第四十五話 一流の手法2

「……負けたんだ、私」


 誰もいなくなった部室でただ一人残された私は、気の抜けた風船のように体を崩して地面に座り込んだ。


「……自滅帝、自滅帝か……。あはは……バカだなぁ、私……」


 今振り返れば全てに合点がいく。


 孤高の一匹狼として我が道を貫いていた東城美香の心境の変化。彼女が渡辺真才を大将へ推薦したこともそうだったけど、彼の大会での戦績に何一つ驚いていないのが一番の疑問点だった。


 まるで勝って当たり前のような反応。ある程度の実力があると見抜いていた私ですら、渡辺真才の全勝は想定外だった。

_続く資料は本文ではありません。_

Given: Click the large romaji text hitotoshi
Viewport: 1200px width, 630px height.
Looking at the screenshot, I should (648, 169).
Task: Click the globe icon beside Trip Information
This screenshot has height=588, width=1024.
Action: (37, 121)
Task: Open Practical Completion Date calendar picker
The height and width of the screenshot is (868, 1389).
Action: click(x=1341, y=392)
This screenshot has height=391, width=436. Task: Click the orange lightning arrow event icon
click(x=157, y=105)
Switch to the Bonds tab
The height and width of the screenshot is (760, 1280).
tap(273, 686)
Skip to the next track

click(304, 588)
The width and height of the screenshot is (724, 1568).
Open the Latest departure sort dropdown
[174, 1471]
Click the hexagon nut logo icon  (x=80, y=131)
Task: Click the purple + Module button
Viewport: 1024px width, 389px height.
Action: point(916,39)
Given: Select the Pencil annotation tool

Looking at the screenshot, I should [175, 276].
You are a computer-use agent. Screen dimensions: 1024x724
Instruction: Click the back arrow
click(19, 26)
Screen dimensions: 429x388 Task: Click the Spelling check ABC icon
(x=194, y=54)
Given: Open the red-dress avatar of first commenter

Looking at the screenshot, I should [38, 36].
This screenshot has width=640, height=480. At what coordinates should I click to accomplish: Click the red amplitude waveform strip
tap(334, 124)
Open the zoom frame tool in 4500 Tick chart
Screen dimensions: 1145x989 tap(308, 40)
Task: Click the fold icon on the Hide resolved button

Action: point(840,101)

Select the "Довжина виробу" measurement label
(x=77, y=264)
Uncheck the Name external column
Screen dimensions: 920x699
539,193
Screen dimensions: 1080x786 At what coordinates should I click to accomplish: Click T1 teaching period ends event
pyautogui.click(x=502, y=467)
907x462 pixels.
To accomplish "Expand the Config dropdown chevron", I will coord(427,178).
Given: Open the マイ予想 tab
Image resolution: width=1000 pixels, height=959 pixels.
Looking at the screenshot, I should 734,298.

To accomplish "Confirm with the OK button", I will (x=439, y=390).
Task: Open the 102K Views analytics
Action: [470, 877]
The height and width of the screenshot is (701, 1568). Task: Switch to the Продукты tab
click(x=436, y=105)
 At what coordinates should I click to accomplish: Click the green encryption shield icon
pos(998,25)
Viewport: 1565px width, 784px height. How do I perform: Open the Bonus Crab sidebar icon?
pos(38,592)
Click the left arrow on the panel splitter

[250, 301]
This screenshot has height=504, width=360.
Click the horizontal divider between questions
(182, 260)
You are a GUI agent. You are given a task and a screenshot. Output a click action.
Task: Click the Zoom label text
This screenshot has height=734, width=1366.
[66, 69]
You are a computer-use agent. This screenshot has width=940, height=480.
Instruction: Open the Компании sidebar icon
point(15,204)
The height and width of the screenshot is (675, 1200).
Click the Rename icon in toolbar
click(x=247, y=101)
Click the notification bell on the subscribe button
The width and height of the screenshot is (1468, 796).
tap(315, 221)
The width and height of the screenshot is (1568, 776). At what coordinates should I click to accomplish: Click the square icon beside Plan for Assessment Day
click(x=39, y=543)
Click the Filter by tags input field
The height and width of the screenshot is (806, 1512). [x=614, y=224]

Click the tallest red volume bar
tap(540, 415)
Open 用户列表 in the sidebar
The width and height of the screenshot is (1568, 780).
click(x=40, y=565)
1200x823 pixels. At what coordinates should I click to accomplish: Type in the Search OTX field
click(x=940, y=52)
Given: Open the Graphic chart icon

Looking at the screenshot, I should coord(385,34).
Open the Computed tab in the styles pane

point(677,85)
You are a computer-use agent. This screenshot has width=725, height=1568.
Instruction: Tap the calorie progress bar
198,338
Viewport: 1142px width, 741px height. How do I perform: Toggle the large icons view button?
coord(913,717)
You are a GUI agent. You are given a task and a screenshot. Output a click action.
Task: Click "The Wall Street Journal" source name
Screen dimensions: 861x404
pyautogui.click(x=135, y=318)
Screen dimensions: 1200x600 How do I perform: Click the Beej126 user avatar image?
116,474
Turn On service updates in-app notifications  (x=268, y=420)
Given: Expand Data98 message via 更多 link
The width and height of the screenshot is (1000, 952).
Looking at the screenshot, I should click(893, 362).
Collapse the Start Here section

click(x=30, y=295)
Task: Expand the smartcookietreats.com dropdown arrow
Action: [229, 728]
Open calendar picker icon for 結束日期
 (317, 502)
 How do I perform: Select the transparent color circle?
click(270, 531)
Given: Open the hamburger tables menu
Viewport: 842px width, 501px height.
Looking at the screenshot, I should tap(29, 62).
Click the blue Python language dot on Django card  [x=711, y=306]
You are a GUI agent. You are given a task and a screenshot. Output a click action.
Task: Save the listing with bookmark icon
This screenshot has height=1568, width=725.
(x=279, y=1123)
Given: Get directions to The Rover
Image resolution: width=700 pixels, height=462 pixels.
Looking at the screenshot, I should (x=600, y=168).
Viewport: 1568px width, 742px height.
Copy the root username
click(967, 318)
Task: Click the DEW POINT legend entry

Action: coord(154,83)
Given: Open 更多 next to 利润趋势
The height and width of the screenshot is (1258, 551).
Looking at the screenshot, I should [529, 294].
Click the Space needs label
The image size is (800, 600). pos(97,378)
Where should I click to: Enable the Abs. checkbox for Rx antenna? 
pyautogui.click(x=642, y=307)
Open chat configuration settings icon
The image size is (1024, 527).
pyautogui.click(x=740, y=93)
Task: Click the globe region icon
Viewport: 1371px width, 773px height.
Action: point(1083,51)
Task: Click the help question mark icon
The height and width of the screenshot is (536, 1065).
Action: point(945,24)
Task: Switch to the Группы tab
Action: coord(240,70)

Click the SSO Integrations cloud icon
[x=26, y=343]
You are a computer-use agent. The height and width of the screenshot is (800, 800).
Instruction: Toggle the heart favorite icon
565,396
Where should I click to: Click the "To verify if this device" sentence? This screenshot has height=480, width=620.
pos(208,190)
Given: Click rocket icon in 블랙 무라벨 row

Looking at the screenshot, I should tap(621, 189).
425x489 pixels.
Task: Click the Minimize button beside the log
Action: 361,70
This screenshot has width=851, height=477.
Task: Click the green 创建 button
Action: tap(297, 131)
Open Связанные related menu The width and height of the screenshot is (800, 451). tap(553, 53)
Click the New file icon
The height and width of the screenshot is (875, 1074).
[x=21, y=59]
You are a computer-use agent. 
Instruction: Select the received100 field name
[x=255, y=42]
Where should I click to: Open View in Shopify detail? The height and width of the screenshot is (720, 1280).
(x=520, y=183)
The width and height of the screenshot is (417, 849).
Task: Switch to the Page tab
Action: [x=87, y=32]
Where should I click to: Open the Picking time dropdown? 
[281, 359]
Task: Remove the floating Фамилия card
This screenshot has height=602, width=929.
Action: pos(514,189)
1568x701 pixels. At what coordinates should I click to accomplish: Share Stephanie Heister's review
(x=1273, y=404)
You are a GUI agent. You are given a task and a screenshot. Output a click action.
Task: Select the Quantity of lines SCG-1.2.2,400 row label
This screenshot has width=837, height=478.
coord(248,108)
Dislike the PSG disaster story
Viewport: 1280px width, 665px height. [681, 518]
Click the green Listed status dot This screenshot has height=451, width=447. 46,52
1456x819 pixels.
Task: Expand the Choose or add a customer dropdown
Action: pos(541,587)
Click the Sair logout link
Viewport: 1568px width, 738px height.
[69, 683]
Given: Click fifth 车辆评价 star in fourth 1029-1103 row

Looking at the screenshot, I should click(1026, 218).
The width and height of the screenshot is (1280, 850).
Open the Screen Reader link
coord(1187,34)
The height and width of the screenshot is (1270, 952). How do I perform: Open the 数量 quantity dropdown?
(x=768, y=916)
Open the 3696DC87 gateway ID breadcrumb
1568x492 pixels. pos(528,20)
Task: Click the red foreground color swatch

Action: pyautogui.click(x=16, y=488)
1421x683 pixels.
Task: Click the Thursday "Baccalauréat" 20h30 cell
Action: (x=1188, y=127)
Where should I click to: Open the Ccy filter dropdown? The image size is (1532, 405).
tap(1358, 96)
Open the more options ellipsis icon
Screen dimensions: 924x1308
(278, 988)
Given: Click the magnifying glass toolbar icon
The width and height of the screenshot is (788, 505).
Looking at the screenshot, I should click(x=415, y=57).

 きっと、分かっていたのだろう。彼が、渡辺真才が自滅帝本人であるということに。


 あの誰も寄せ付けない空気感を出している来崎夏ですら、彼にはべったりとくっついていた。


 大会当日に出会ったばかりのはずなのに、まるで旧友の仲みたいに話している姿にはあまり納得がいってなかった。


 だって彼はどう見ても内気な性格をしている。俗にいう陰キャだ。来崎夏を落とせるほどのコミュニケーション能力があるとは到底思えない。


 だけど、彼の正体が自滅帝であるなら話は別だ。それならあの反応も納得できる。


 結局のところ、私は渡辺真才の本質を見抜いているつもりで何一つ見抜けていなかった。理解できていなかったのだ。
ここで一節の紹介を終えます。